Museo & Casa de Olga Costa & Jose Chavez Morado

Today we visited the Museo de Olga Costa-Jose Chavez Morado. Artists Costa & Chavez Morado shared a partnership of art and marriage. The museum is Costa and Chavez Morado’s former home and studio, which they donated to the city of Guanajuato, along with their art collection. On display is a rich collection of ceramics, (both pre-Hispanic and 20th Century local talavera), furniture, masks, textiles, and their own artworks. Across the courtyard, exhibitions of rotating contemporary art is shown. Learn more: Olga Costa & Jose Chavez Morado

To find the museum, one walks along the picturesque Rio Pastita, which parallels Calle Pastita in the Pastita Bario. Along the route is the old Colonial-era aqueduct. Costa and Chavez Morado converted a massive old well into their home and studio. Based on the shape of the back walls, I imagine the artists removed the original back part of the well to build additional walls and enlarge their living/studio space. This back area opens to lovely gardens and a spacious courtyard.

Ink drawing: old well beautifully converted to artists’ home & section of old aqueduct

A Sampling of Guanajuato Lamp Posts

Los postes de la lampera son en el estillo de Beaux Arts.

During Mexico’s Porfiriato period, the arts blossomed. Under Diaz, Guanajuato became known as the Paris of the New World. In Guanajuato, neoclassical architecture and ornamentation abound, as seen at Hildalgo market, Teatro Juarez, and Plaza de la Paz, among numerous other sites throughout the city. Along with the neoclassical architecture came corresponding ornamentation, including monuments, park benches, and street lights, all in the Beaux Arts style. A very good explanation of Porfirio Diaz, architecture, and the Beaux Arts can be found here: Porfiriato Architecture

Dragon lamp posts found in the small park on Paseo de la Presa just below the large park, Olla de la Presa.

Beaux Arts architecture and ornamentation is characterized by formal design and elaborate ornamentation. This is clearly seen in the surviving lamp posts found throughout Centro Historico, which appear in abundance with much diversity within the genre.
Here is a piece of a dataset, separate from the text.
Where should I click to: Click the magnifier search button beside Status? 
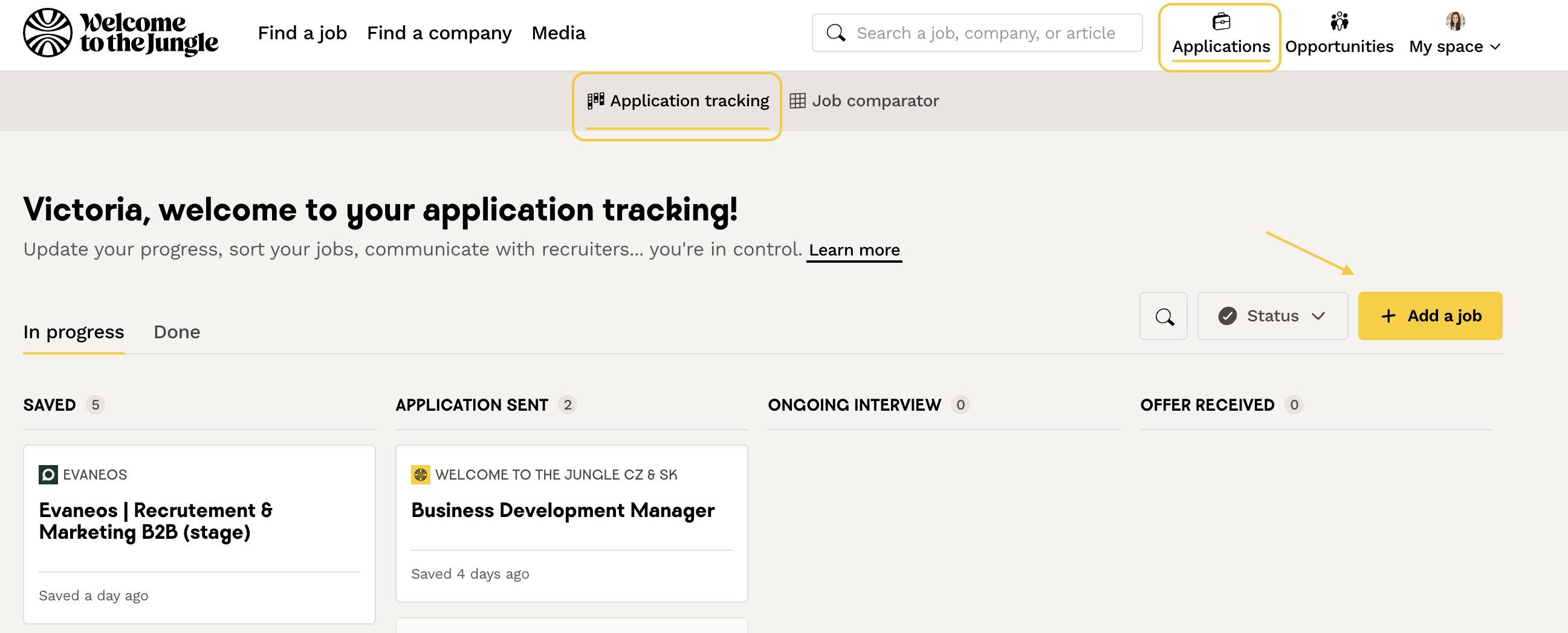pos(1163,316)
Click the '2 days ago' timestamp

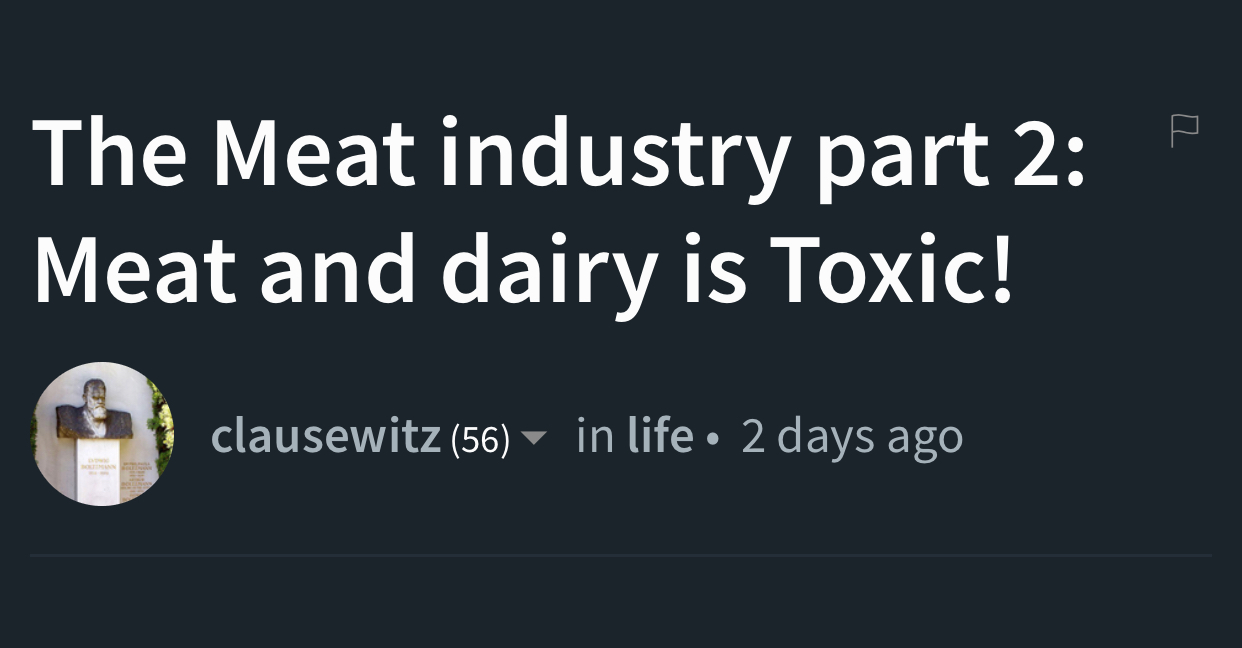point(852,438)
Illustrated in ink are four different varieties.

Two examples found on Calle Cantarrana, (Singing Frog Street): wall mounted lamp post shows corresponding neoclassical architecture. Free standing lamp post has the same design elements as the dragon street light; it is easily seen how elements are varied to create the different themes.

In the preview illustration, one sees the deep sculptural relief of the cast iron on this very typical Guanajuato street lamp.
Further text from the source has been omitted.